Essa reforma ocorre em um contexto de pressão política, com o governo buscando ampliar apoio legislativo, e sinaliza uma nova fase de gestão focada em estabilidade e avanço de agendas no Congresso.

O governo federal anunciou nesta terça-feira (31) uma ampla reformulação ministerial, com mudanças em 14 pastas da Esplanada dos Ministérios. A decisão foi conduzida pelo presidente Luiz Inácio Lula da Silva em meio à necessidade de reorganizar a articulação política e fortalecer a governabilidade no Congresso Nacional.

As alterações envolvem saídas e nomeações em ministérios considerados estratégicos, com impacto direto na condução de políticas públicas e na relação com partidos da base aliada.

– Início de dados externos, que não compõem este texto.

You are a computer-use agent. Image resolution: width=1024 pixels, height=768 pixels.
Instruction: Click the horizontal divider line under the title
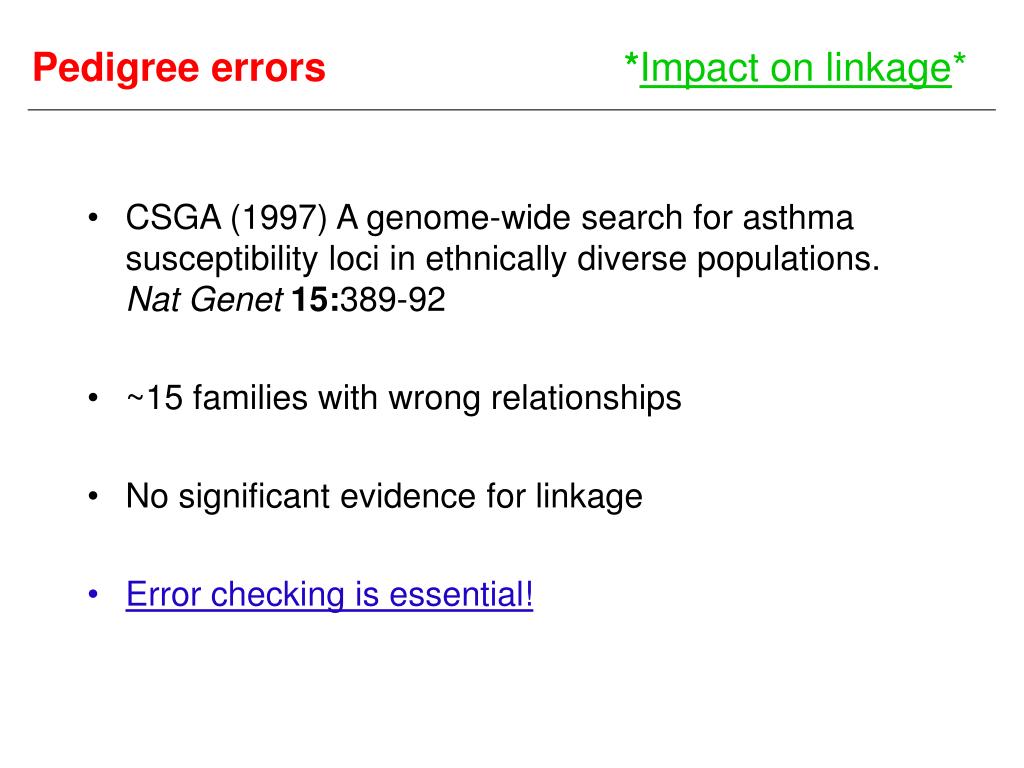pyautogui.click(x=511, y=110)
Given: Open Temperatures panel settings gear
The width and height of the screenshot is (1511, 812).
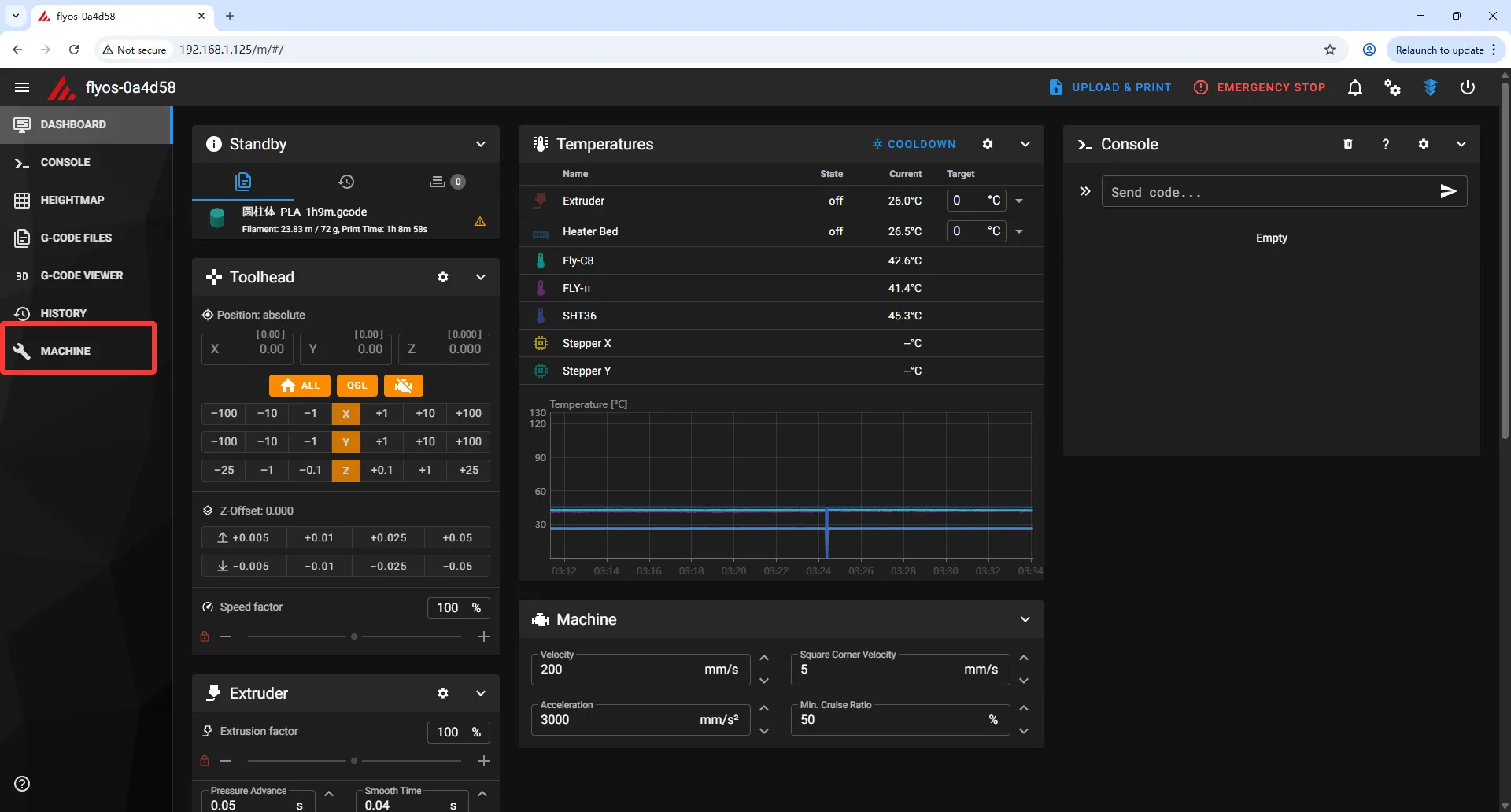Looking at the screenshot, I should 988,144.
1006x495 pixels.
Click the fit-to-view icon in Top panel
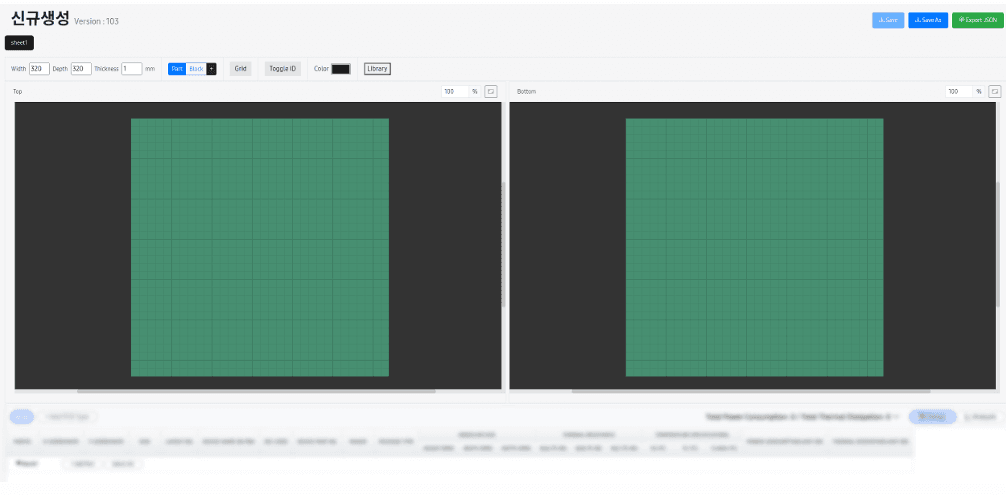pos(491,91)
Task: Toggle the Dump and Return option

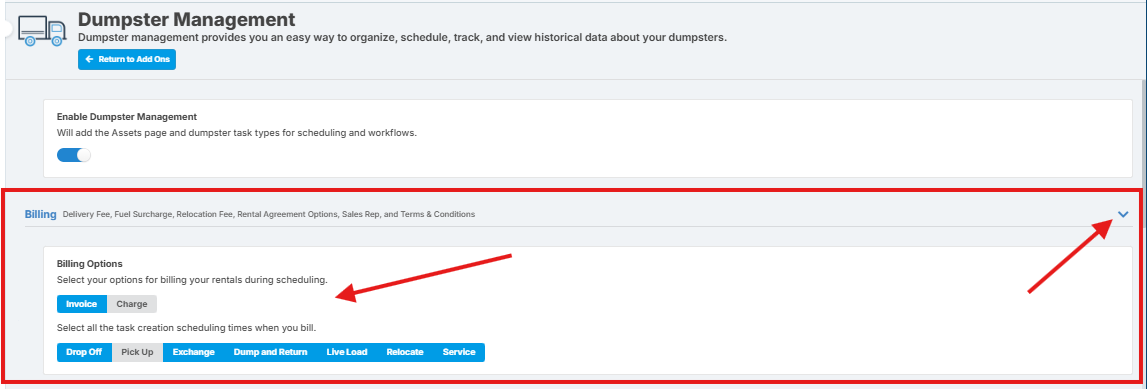Action: [271, 352]
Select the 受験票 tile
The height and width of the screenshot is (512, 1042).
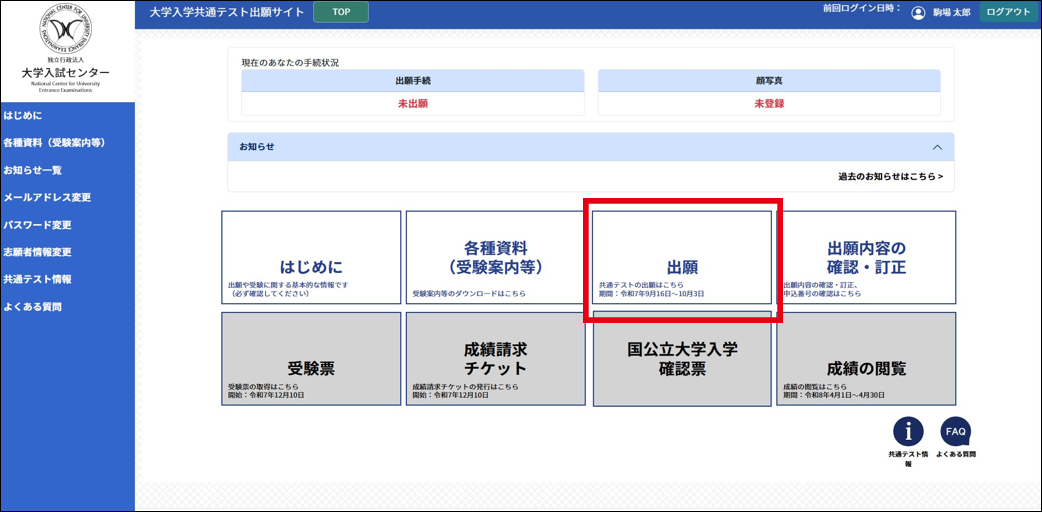[x=311, y=359]
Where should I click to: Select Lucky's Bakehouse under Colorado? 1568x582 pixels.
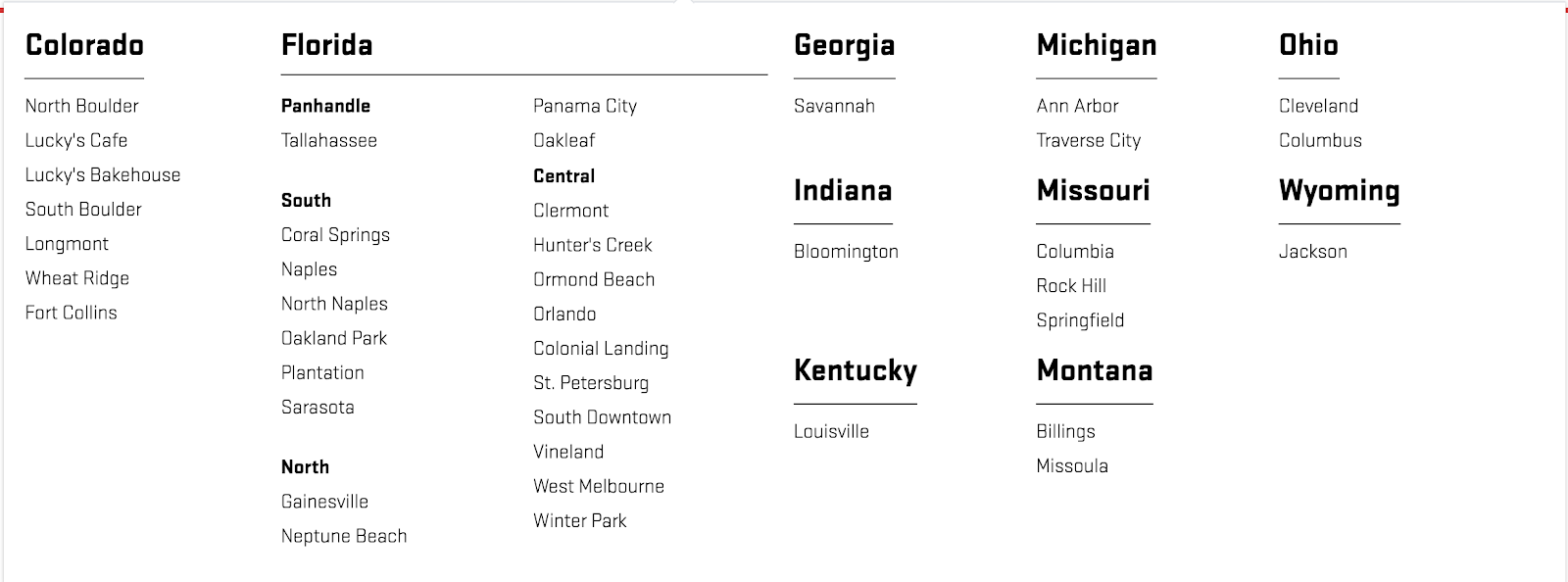[x=103, y=175]
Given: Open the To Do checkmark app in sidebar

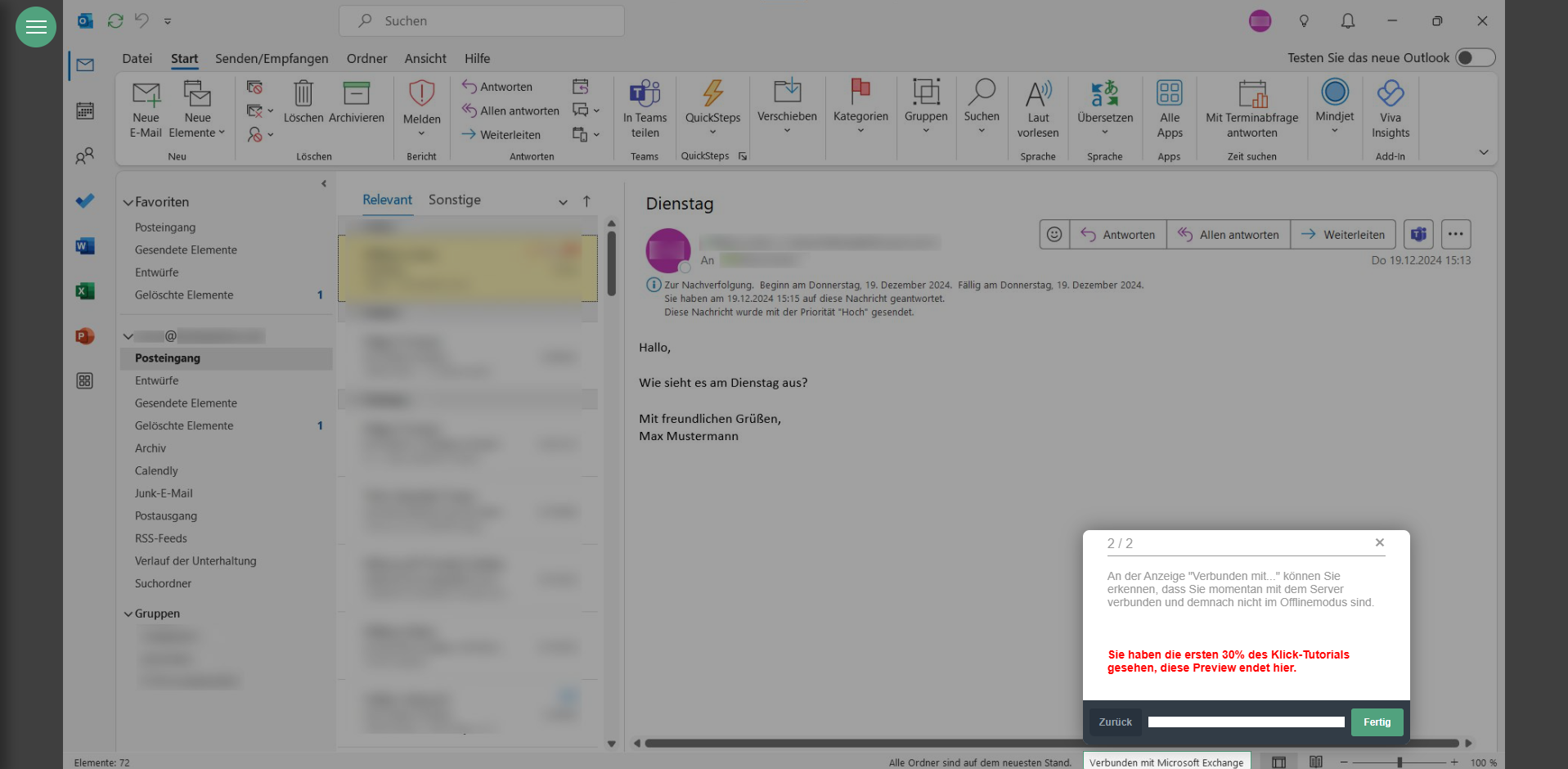Looking at the screenshot, I should (85, 200).
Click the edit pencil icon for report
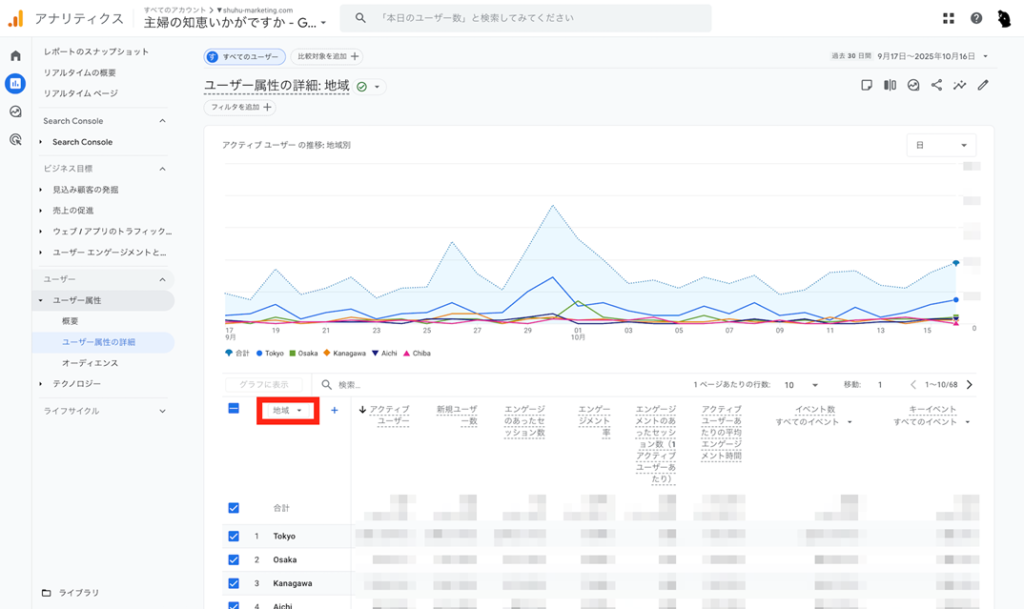Viewport: 1024px width, 609px height. point(983,86)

Entre as mudanças confirmadas pelo governo estão:

  • Transportes
    Entra: George Santoro, atual secretário-executivo da pasta
    Sai: Renan Filho (MDB)
  • Portos e Aeroportos
    Entra: Tomé Barros Monteiro da Franca, atual secretário-executivo da pasta
    Sai: Silvio Costa Filho (Republicanos)
  • Planejamento e Orçamento
    Entra: Bruno Moretti, atual secretário de Análise Governamental da Casa Civil
    Sai: Simone Tebet (MDB)
  • Meio Ambiente
    Entra: João Paulo Ribeiro Capobianco, atual secretário-executivo da pasta
    Sai: Marina Silva (Rede)
  • Direitos Humanos e Cidadania
    Entra: Janine Mello dos Santos, atual secretária-executiva da pasta
    Sai: Macaé Evaristo (PT)
  • Desenvolvimento Agrário e Agricultura Familiar
    Entra: Fernanda Machiaveli, atual secretária-executiva da pasta
    Sai: Paulo Teixeira (PT)
  • Casa Civil
    Entra: Miriam Belchior, atual secretária-executiva da pasta
    Sai: Rui Costa (PT)
  • Ministério da Educação
    Entra: Leonardo Barchini, atual secretário-executivo da pasta
    Sai: Camilo Santana (PT)
  • Esportes
    Entra: Paulo Henrique Cordeiro Perna, atual secretário de Esporte Amador, Educação, Lazer e Inclusão Social do Ministério do Esporte
    Sai: André Fufuca (PP)
  • Cidades
    Entra: Antônio Vladimir Lima, atual secretário-executivo da pasta
    Sai: Waldez Góes (PDT)
  • Igualdade Racial
    Entra: Rachel Barros de Oliveira, atual secretária-executiva da pasta
    Sai: Anielle Franco (PT)
  • Povos Indígenas
    Entra: Eloy Terena, atual secretário-executivo da pasta
    Sai: Sônia Guajajara (PSOL)
  • Aquicultura e Pesca
    Entra: Edipo Araujo Cruz, atual secretário-executivo da pasta
    Sai: André de Paula (PSD)
  • Agricultura e Pecuária
    Entra: André de Paula, atual ministro da Aquicultura e Pesca
    Sai: Carlos Fávaro (PSD)

A reforma ministerial ocorre em um momento de pressão política, em que o governo busca ampliar apoio no Legislativo para avançar em pautas prioritárias.

Além da redistribuição de cargos entre partidos, o movimento também indica uma tentativa de melhorar a eficiência administrativa em áreas consideradas sensíveis. A troca de ministros pode alterar prioridades, acelerar projetos e redefinir estratégias dentro das pastas.

No sistema político brasileiro, reformas ministeriais são frequentemente utilizadas como instrumento de negociação e consolidação de alianças. Ao promover mudanças em larga escala, o governo sinaliza uma nova fase de sua gestão, com foco em estabilidade e avanço de agendas no Congresso.

A expectativa agora é sobre os impactos dessas mudanças na relação entre Executivo e Legislativo, além dos efeitos práticos na execução de políticas públicas.